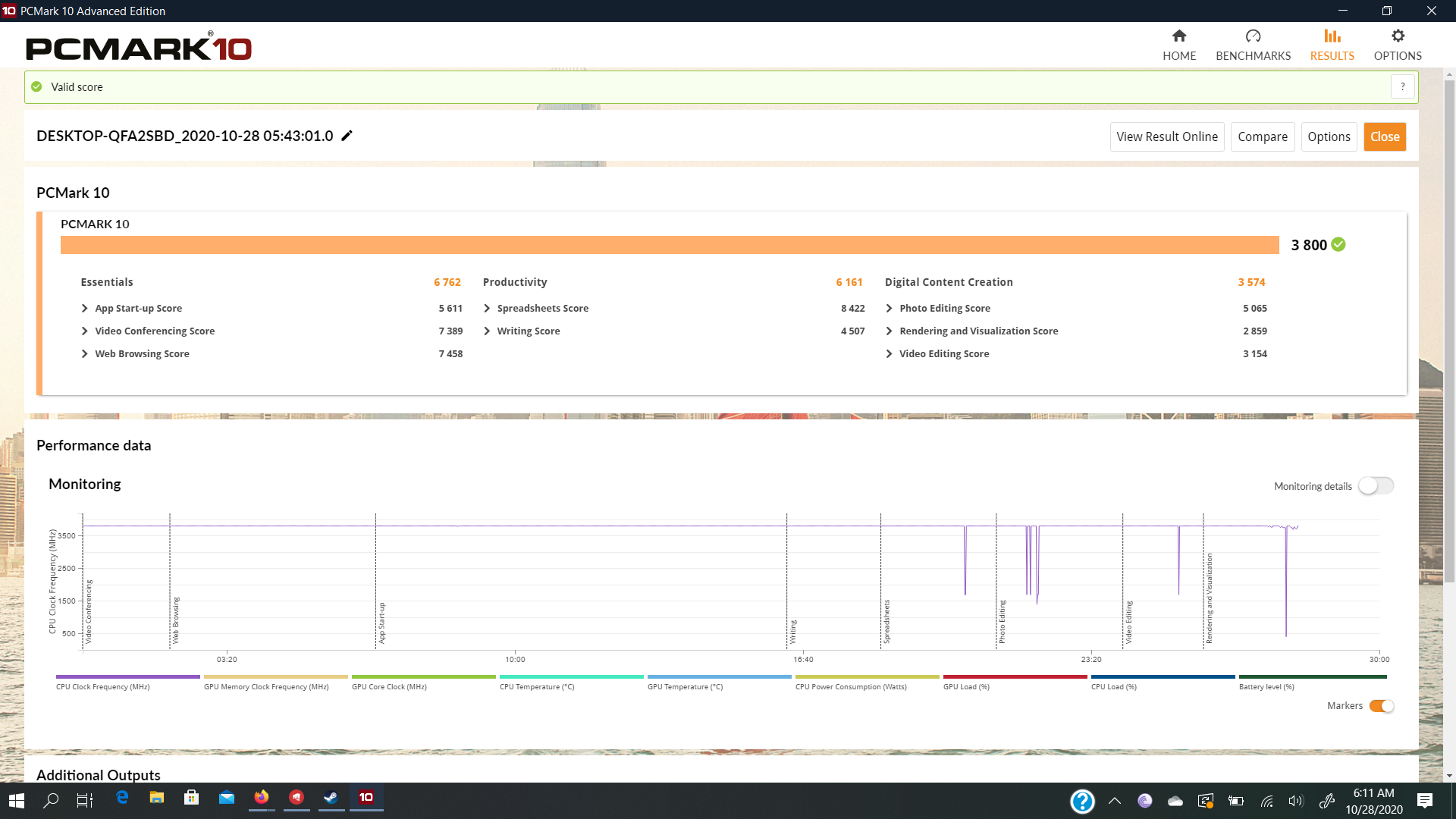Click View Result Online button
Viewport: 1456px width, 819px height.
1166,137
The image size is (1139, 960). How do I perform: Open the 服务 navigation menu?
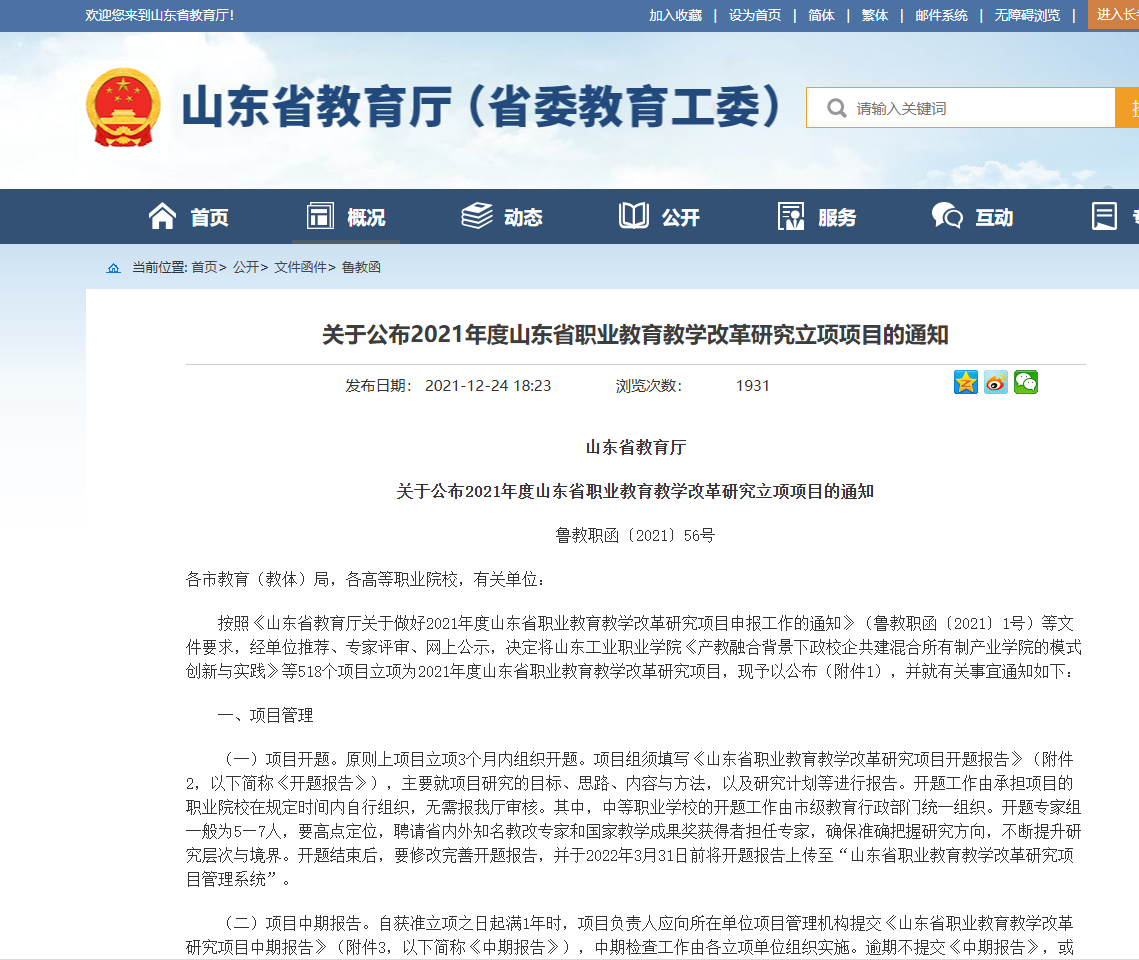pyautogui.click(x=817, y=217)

□ □ □ □

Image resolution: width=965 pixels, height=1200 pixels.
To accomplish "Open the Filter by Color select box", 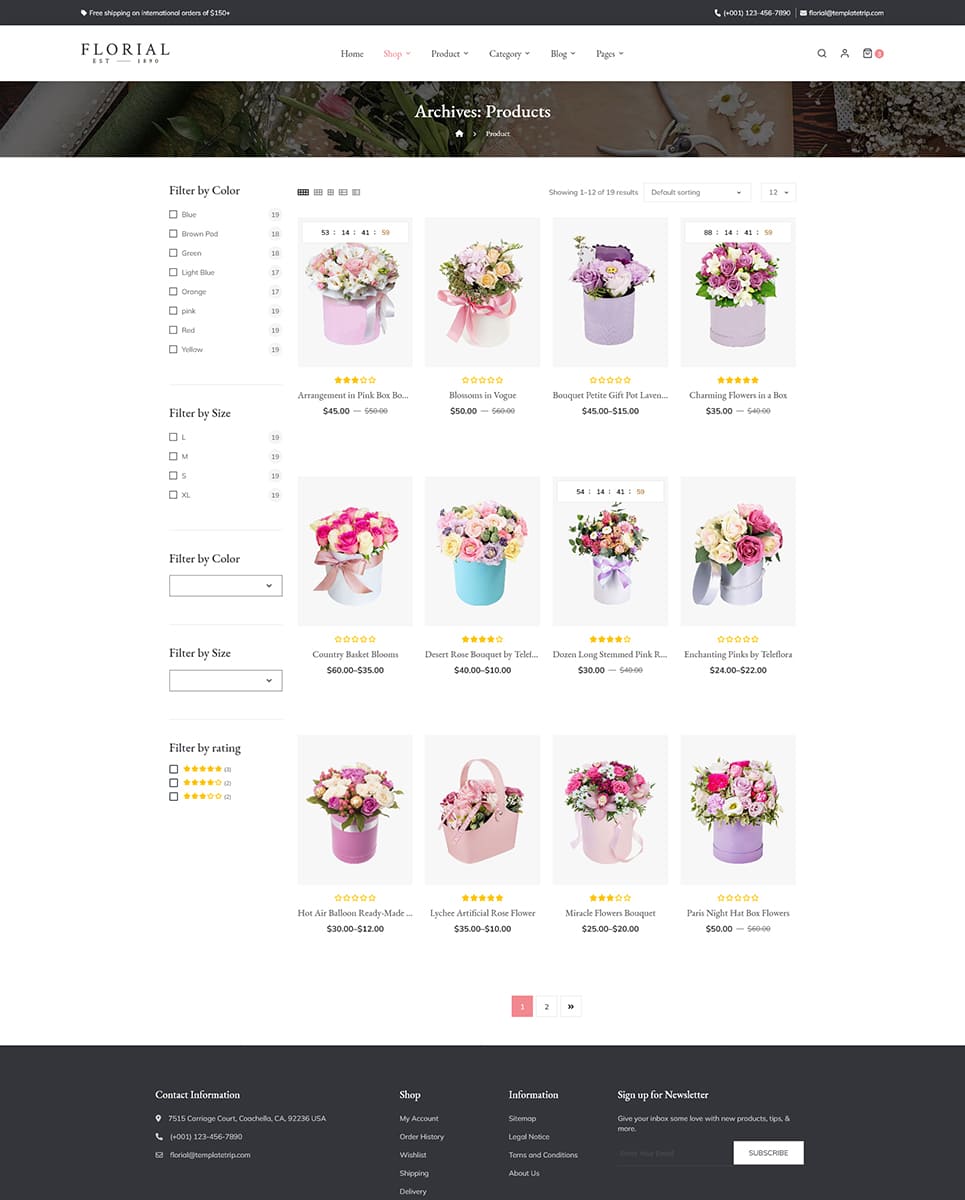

□ □ □ □

*YOUR INSTRUCTIONS*:
Print the listing lines starting at the line that contains "The image size" and ending at the line that contains "pyautogui.click(x=817, y=217)", both included. Leave the pictures out of your answer.

*FULL SOLUTION*:
The image size is (1139, 960). How do I perform: Open the 服务 navigation menu?
pyautogui.click(x=817, y=217)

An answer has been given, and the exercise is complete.